# Activity
Take the line containing "This screenshot has width=1175, height=661." and every line after it to the end of the records, and copy them exactly, leaving out pictures.

:::::

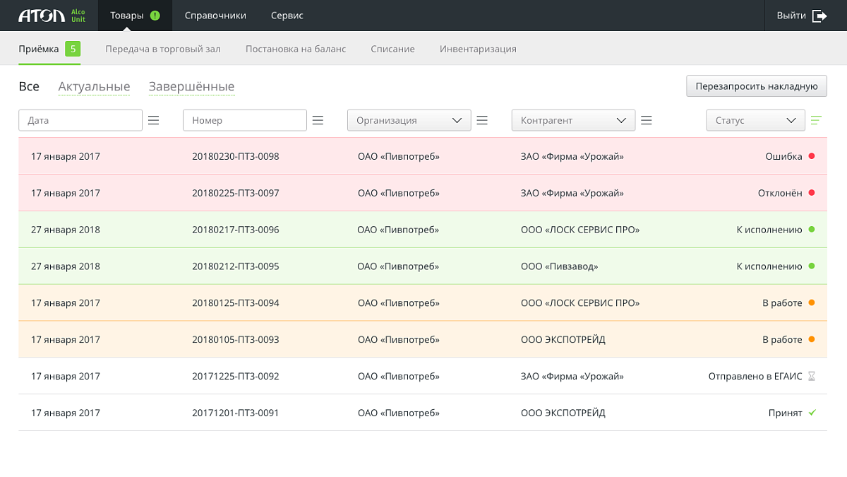Click the sort icon beside Контрагент dropdown
The height and width of the screenshot is (477, 847).
tap(647, 121)
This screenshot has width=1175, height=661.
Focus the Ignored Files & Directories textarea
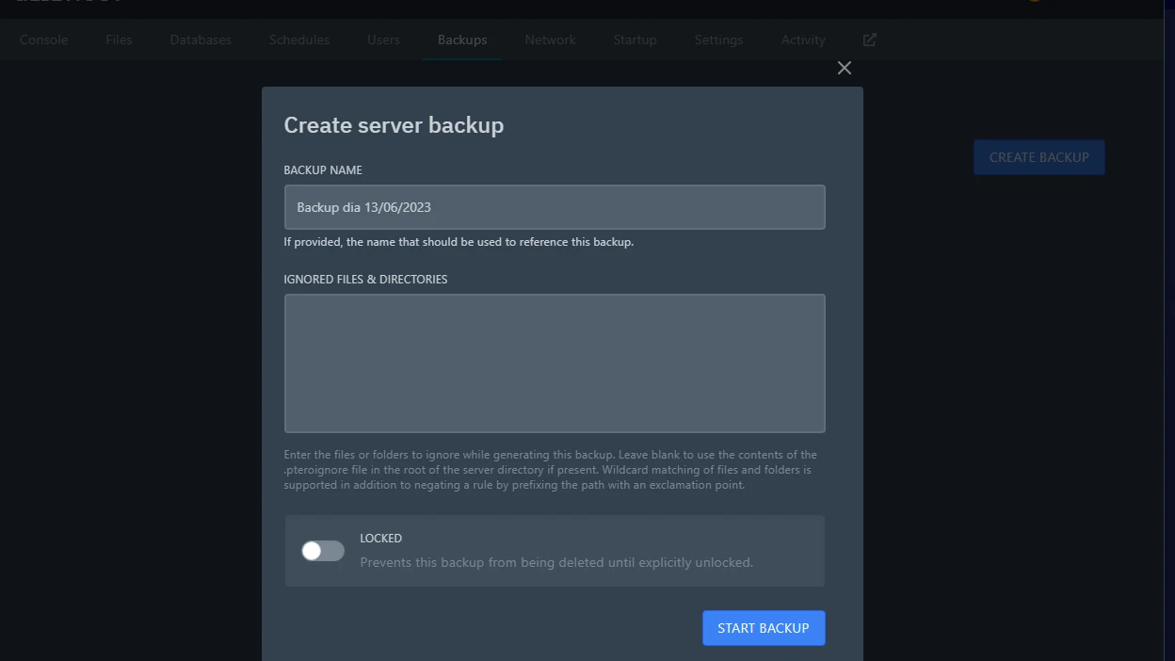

:::::

# Solution to this task
This screenshot has width=1175, height=661.
Focus the Ignored Files & Directories textarea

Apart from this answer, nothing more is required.